HMRC has the power to enquire into any return and request any information to establish whether that return is correct. No reasons need be given and invariably will not be disclosed.
An enquiry may be:
- Full – checking a return as a whole including the accounts.
- Random – standard procedures as part of the overall crackdown on tax avoidance possibly targeting specific businesses deemed as high-risk. Previous enquiries have targeted the construction industry, private health care professionals and more recently, those involved with cryptocurrencies and obviously ‘cash’ businesses.
- Aspect (or ‘compliance check’).
A full enquiry is both costly and time-consuming, for both sides, therefore should a business find itself the subject of one then it will be for a good reason – at least in the HMRC’seyes. As such, an enquiry letter will more likely be for an aspect enquiry where HMRC look at specific areas or claims relating to a return e.g.

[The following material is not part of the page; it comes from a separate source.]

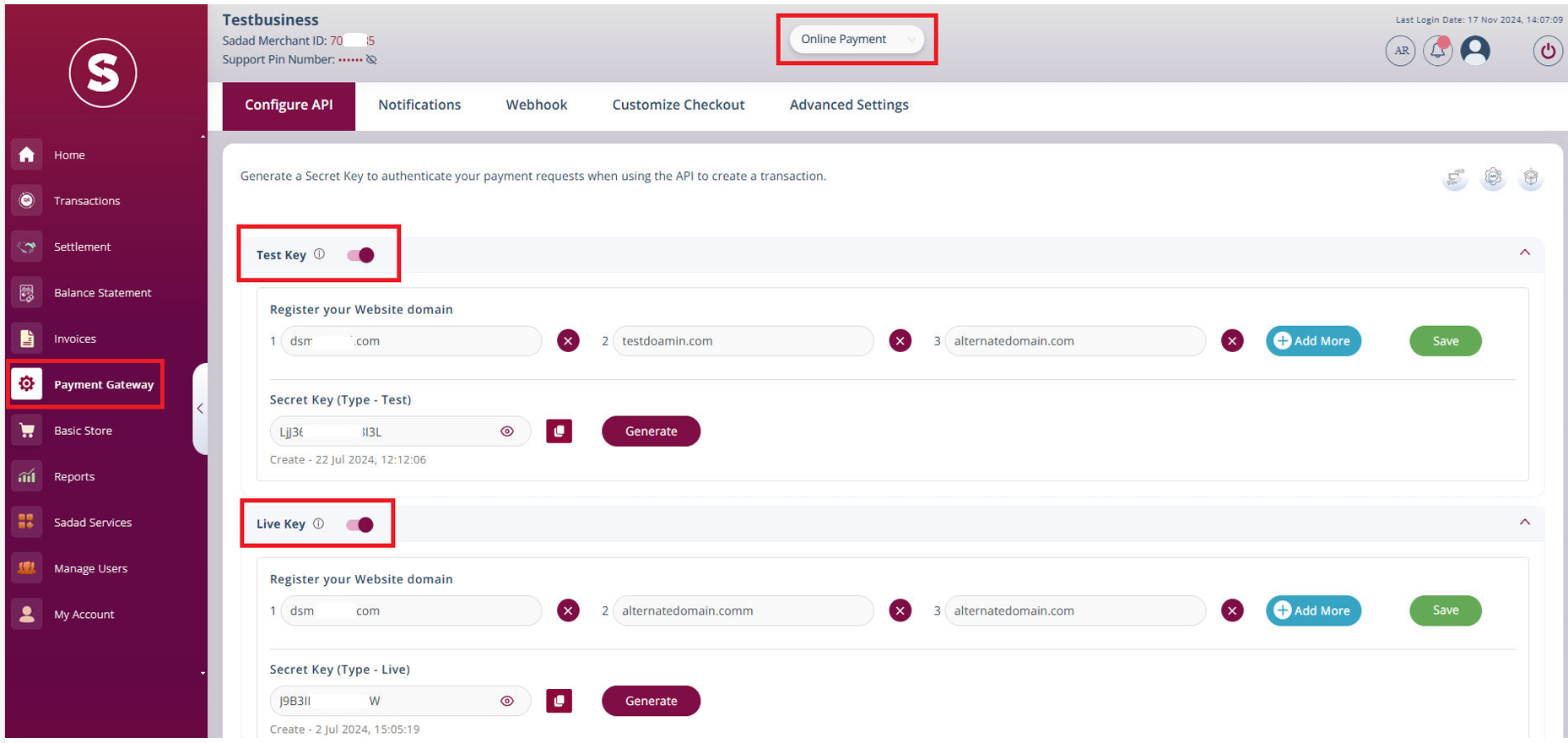
Task: Open the user profile avatar
Action: [x=1475, y=51]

HMRC may have received information that a property is let but the owner has not completed the letting pages of the return or the taxpayer may declare a small amount of tax when turnover is high. Some compliance checks begin as ‘aspect’ checks before being upgraded to full enquiries if HMRC believes serious issues are evident.

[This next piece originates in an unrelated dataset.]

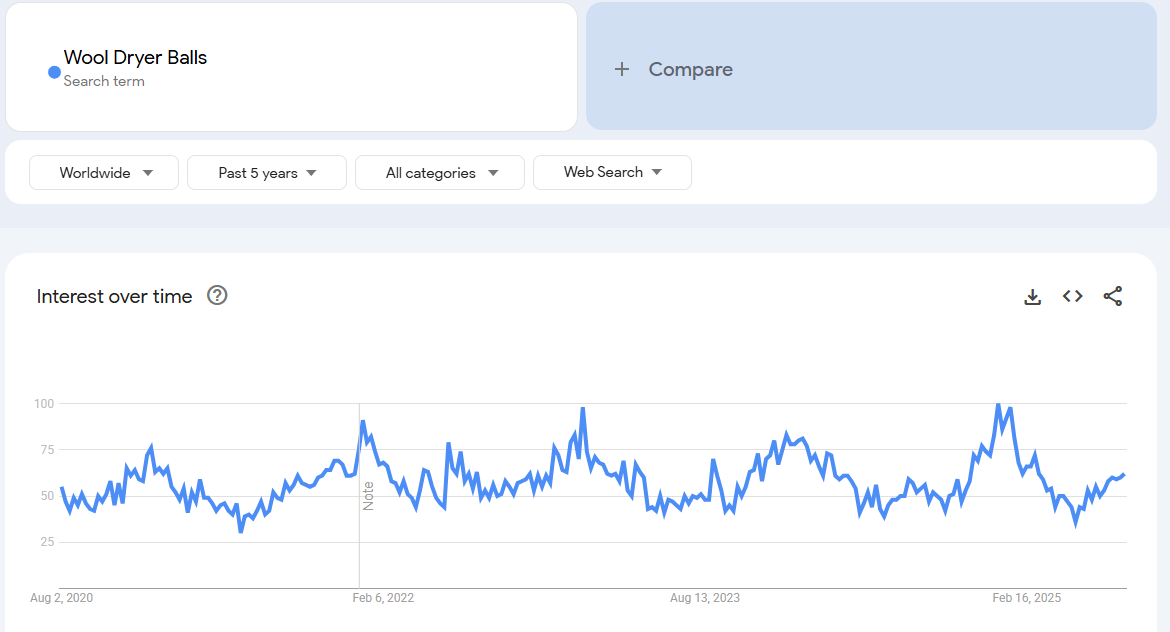
Task: Click the Feb 6, 2022 date label
Action: (x=383, y=598)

Which businesses can be chosen?
HMRC identifies cases using various means, having invested in technology that collects data, analyses information, highlighting potential cases. Their ‘Connect’ computer system obtains information from a range of sources – newspaper advertisements showing a trade but no accounts submitted, lists of market stall holders, DVLA records, data of racehorses and their owners, estate agents details of rental properties or house sales, local authority lists, planning applications, Land Registry, credit card information from issuers, data from companies such as eBay, PayPal and Airbnb.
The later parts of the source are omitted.